(EXCERPTED RECORDS):
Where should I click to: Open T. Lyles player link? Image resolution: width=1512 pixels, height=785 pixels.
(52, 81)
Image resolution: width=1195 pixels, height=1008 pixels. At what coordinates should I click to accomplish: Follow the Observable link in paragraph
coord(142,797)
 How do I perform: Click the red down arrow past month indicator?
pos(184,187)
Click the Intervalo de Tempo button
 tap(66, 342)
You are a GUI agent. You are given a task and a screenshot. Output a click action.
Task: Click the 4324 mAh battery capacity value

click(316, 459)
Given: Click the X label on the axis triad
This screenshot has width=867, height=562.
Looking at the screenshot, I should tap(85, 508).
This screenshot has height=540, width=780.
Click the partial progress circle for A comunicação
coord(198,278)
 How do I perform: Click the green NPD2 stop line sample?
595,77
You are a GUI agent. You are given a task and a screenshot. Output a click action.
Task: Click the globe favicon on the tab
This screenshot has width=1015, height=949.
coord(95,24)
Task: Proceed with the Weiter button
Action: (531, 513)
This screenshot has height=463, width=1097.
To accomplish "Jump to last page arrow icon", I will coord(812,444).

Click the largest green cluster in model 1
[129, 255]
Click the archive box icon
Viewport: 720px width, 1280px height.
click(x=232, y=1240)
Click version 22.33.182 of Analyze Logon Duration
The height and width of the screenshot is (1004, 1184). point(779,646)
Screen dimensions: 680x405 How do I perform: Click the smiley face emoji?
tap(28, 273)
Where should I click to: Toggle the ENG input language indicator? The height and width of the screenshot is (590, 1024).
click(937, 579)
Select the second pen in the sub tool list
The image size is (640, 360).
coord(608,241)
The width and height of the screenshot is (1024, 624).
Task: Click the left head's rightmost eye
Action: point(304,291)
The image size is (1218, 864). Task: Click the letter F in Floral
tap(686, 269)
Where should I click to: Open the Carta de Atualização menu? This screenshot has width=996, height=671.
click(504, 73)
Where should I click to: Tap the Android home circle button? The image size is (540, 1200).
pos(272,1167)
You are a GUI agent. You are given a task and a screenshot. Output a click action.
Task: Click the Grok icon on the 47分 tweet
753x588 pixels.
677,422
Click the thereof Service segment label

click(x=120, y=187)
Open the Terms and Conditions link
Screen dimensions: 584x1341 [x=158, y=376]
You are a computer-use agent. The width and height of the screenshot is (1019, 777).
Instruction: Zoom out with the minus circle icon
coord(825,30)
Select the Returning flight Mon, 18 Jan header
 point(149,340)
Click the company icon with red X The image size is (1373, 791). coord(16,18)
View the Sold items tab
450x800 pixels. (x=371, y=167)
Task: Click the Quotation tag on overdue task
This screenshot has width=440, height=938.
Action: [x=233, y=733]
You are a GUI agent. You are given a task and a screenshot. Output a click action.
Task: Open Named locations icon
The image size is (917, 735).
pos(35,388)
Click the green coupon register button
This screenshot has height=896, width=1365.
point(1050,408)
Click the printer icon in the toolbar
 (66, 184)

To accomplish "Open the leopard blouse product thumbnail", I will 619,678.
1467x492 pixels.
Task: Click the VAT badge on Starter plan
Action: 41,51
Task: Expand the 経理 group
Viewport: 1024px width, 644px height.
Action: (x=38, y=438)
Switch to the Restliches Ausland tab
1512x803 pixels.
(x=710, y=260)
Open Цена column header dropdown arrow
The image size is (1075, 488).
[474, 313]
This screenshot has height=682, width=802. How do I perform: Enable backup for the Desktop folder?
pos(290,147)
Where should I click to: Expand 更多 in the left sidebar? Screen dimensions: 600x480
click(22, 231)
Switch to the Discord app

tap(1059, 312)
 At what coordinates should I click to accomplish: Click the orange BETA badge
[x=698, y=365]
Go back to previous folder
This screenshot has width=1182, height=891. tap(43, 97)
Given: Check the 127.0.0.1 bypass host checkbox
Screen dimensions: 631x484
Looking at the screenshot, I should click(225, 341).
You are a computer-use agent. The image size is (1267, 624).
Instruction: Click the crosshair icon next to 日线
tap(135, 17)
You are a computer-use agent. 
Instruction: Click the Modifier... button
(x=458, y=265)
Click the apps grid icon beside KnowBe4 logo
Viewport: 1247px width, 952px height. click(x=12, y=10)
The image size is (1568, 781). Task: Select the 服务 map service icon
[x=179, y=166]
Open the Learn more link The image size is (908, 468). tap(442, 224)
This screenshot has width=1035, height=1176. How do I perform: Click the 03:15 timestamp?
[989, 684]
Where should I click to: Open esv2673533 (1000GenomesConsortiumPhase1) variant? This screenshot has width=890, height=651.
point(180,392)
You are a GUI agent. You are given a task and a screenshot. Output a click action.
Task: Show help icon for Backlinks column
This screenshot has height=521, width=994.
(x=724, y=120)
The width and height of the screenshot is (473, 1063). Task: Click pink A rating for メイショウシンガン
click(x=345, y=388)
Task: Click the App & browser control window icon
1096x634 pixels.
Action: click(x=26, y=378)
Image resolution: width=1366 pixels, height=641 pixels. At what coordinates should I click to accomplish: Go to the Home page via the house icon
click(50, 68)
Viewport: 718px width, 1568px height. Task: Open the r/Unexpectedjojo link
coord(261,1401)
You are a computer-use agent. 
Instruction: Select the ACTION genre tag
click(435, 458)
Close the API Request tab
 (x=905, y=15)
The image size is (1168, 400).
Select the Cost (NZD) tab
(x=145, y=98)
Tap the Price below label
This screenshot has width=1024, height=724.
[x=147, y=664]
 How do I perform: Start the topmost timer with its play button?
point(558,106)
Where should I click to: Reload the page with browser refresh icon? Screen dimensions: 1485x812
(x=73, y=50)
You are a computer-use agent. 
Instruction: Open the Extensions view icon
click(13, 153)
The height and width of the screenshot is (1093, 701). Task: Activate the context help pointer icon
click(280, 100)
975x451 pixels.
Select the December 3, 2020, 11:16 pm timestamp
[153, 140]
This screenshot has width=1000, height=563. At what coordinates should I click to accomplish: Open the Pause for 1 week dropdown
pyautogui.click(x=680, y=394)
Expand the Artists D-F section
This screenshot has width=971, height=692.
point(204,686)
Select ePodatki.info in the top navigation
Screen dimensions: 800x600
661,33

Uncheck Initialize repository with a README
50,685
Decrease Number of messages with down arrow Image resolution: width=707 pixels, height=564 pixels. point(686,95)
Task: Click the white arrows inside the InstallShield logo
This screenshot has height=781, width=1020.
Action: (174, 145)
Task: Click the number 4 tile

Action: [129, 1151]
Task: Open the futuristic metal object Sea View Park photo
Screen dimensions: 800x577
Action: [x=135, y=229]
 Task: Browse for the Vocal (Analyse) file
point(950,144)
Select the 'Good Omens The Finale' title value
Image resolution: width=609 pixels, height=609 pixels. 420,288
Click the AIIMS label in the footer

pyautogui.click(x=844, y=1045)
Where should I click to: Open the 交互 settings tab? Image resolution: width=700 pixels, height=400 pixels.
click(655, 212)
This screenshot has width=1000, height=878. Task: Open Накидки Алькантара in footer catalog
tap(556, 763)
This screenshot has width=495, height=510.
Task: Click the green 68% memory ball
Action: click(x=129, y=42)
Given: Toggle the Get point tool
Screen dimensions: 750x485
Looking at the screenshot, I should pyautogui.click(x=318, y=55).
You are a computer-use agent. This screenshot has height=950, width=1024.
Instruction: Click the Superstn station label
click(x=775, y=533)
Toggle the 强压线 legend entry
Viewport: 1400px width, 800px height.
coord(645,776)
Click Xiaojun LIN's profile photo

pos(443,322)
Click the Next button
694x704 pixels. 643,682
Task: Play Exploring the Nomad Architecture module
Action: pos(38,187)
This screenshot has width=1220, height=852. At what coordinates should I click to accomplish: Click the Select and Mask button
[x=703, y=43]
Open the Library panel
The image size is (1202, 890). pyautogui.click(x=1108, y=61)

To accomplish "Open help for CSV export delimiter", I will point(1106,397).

(DIRECTIONS):
Every entry shown above should be written out again without a single difference.

(RESPONSE TO THE EXERCISE):
Where should I click to: Open T. Lyles player link? Image resolution: width=1512 pixels, height=785 pixels.
(52, 81)
Image resolution: width=1195 pixels, height=1008 pixels. At what coordinates should I click to accomplish: Follow the Observable link in paragraph
coord(142,797)
 How do I perform: Click the red down arrow past month indicator?
pos(184,187)
Click the Intervalo de Tempo button
 tap(66, 342)
You are a GUI agent. You are given a task and a screenshot. Output a click action.
Task: Click the 4324 mAh battery capacity value

click(316, 459)
Given: Click the X label on the axis triad
This screenshot has width=867, height=562.
Looking at the screenshot, I should tap(85, 508).
This screenshot has height=540, width=780.
Click the partial progress circle for A comunicação
coord(198,278)
 How do I perform: Click the green NPD2 stop line sample?
595,77
You are a GUI agent. You are given a task and a screenshot. Output a click action.
Task: Click the globe favicon on the tab
This screenshot has width=1015, height=949.
coord(95,24)
Task: Proceed with the Weiter button
Action: (531, 513)
This screenshot has height=463, width=1097.
To accomplish "Jump to last page arrow icon", I will coord(812,444).

Click the largest green cluster in model 1
[129, 255]
Click the archive box icon
Viewport: 720px width, 1280px height.
click(x=232, y=1240)
Click version 22.33.182 of Analyze Logon Duration
The height and width of the screenshot is (1004, 1184). point(779,646)
Screen dimensions: 680x405 How do I perform: Click the smiley face emoji?
tap(28, 273)
Where should I click to: Toggle the ENG input language indicator? The height and width of the screenshot is (590, 1024).
click(937, 579)
Select the second pen in the sub tool list
The image size is (640, 360).
coord(608,241)
The width and height of the screenshot is (1024, 624).
Task: Click the left head's rightmost eye
Action: point(304,291)
The image size is (1218, 864). Task: Click the letter F in Floral
tap(686, 269)
Where should I click to: Open the Carta de Atualização menu? This screenshot has width=996, height=671.
click(504, 73)
Where should I click to: Tap the Android home circle button? The image size is (540, 1200).
pos(272,1167)
You are a GUI agent. You are given a task and a screenshot. Output a click action.
Task: Click the Grok icon on the 47分 tweet
753x588 pixels.
677,422
Click the thereof Service segment label

click(x=120, y=187)
Open the Terms and Conditions link
Screen dimensions: 584x1341 [x=158, y=376]
You are a computer-use agent. The width and height of the screenshot is (1019, 777).
Instruction: Zoom out with the minus circle icon
coord(825,30)
Select the Returning flight Mon, 18 Jan header
 point(149,340)
Click the company icon with red X The image size is (1373, 791). coord(16,18)
View the Sold items tab
450x800 pixels. (x=371, y=167)
Task: Click the Quotation tag on overdue task
This screenshot has width=440, height=938.
Action: [x=233, y=733]
You are a GUI agent. You are given a task and a screenshot. Output a click action.
Task: Open Named locations icon
The image size is (917, 735).
pos(35,388)
Click the green coupon register button
This screenshot has height=896, width=1365.
point(1050,408)
Click the printer icon in the toolbar
 (66, 184)

To accomplish "Open the leopard blouse product thumbnail", I will 619,678.
1467x492 pixels.
Task: Click the VAT badge on Starter plan
Action: 41,51
Task: Expand the 経理 group
Viewport: 1024px width, 644px height.
Action: (x=38, y=438)
Switch to the Restliches Ausland tab
1512x803 pixels.
(x=710, y=260)
Open Цена column header dropdown arrow
The image size is (1075, 488).
[474, 313]
This screenshot has height=682, width=802. How do I perform: Enable backup for the Desktop folder?
pos(290,147)
Where should I click to: Expand 更多 in the left sidebar? Screen dimensions: 600x480
click(22, 231)
Switch to the Discord app

tap(1059, 312)
 At what coordinates should I click to accomplish: Click the orange BETA badge
[x=698, y=365]
Go back to previous folder
This screenshot has width=1182, height=891. tap(43, 97)
Given: Check the 127.0.0.1 bypass host checkbox
Screen dimensions: 631x484
Looking at the screenshot, I should click(225, 341).
You are a computer-use agent. The image size is (1267, 624).
Instruction: Click the crosshair icon next to 日线
tap(135, 17)
You are a computer-use agent. 
Instruction: Click the Modifier... button
(x=458, y=265)
Click the apps grid icon beside KnowBe4 logo
Viewport: 1247px width, 952px height. click(x=12, y=10)
The image size is (1568, 781). Task: Select the 服务 map service icon
[x=179, y=166]
Open the Learn more link The image size is (908, 468). tap(442, 224)
This screenshot has width=1035, height=1176. How do I perform: Click the 03:15 timestamp?
[989, 684]
Where should I click to: Open esv2673533 (1000GenomesConsortiumPhase1) variant? This screenshot has width=890, height=651.
point(180,392)
You are a GUI agent. You are given a task and a screenshot. Output a click action.
Task: Show help icon for Backlinks column
This screenshot has height=521, width=994.
(x=724, y=120)
The width and height of the screenshot is (473, 1063). Task: Click pink A rating for メイショウシンガン
click(x=345, y=388)
Task: Click the App & browser control window icon
1096x634 pixels.
Action: click(x=26, y=378)
Image resolution: width=1366 pixels, height=641 pixels. At what coordinates should I click to accomplish: Go to the Home page via the house icon
click(50, 68)
Viewport: 718px width, 1568px height. Task: Open the r/Unexpectedjojo link
coord(261,1401)
You are a computer-use agent. 
Instruction: Select the ACTION genre tag
click(435, 458)
Close the API Request tab
 (x=905, y=15)
The image size is (1168, 400).
Select the Cost (NZD) tab
(x=145, y=98)
Tap the Price below label
This screenshot has width=1024, height=724.
[x=147, y=664]
 How do I perform: Start the topmost timer with its play button?
point(558,106)
Where should I click to: Reload the page with browser refresh icon? Screen dimensions: 1485x812
(x=73, y=50)
You are a computer-use agent. 
Instruction: Open the Extensions view icon
click(13, 153)
The height and width of the screenshot is (1093, 701). Task: Activate the context help pointer icon
click(280, 100)
975x451 pixels.
Select the December 3, 2020, 11:16 pm timestamp
[153, 140]
This screenshot has width=1000, height=563. At what coordinates should I click to accomplish: Open the Pause for 1 week dropdown
pyautogui.click(x=680, y=394)
Expand the Artists D-F section
This screenshot has width=971, height=692.
point(204,686)
Select ePodatki.info in the top navigation
Screen dimensions: 800x600
661,33

Uncheck Initialize repository with a README
50,685
Decrease Number of messages with down arrow Image resolution: width=707 pixels, height=564 pixels. point(686,95)
Task: Click the white arrows inside the InstallShield logo
This screenshot has height=781, width=1020.
Action: (174, 145)
Task: Click the number 4 tile

Action: [129, 1151]
Task: Open the futuristic metal object Sea View Park photo
Screen dimensions: 800x577
Action: [x=135, y=229]
 Task: Browse for the Vocal (Analyse) file
point(950,144)
Select the 'Good Omens The Finale' title value
Image resolution: width=609 pixels, height=609 pixels. 420,288
Click the AIIMS label in the footer

pyautogui.click(x=844, y=1045)
Where should I click to: Open the 交互 settings tab? Image resolution: width=700 pixels, height=400 pixels.
click(655, 212)
This screenshot has width=1000, height=878. Task: Open Накидки Алькантара in footer catalog
tap(556, 763)
This screenshot has width=495, height=510.
Task: Click the green 68% memory ball
Action: click(x=129, y=42)
Given: Toggle the Get point tool
Screen dimensions: 750x485
Looking at the screenshot, I should pyautogui.click(x=318, y=55).
You are a computer-use agent. This screenshot has height=950, width=1024.
Instruction: Click the Superstn station label
click(x=775, y=533)
Toggle the 强压线 legend entry
Viewport: 1400px width, 800px height.
coord(645,776)
Click Xiaojun LIN's profile photo

pos(443,322)
Click the Next button
694x704 pixels. 643,682
Task: Play Exploring the Nomad Architecture module
Action: pos(38,187)
This screenshot has width=1220, height=852. At what coordinates should I click to accomplish: Click the Select and Mask button
[x=703, y=43]
Open the Library panel
The image size is (1202, 890). pyautogui.click(x=1108, y=61)

To accomplish "Open help for CSV export delimiter", I will point(1106,397).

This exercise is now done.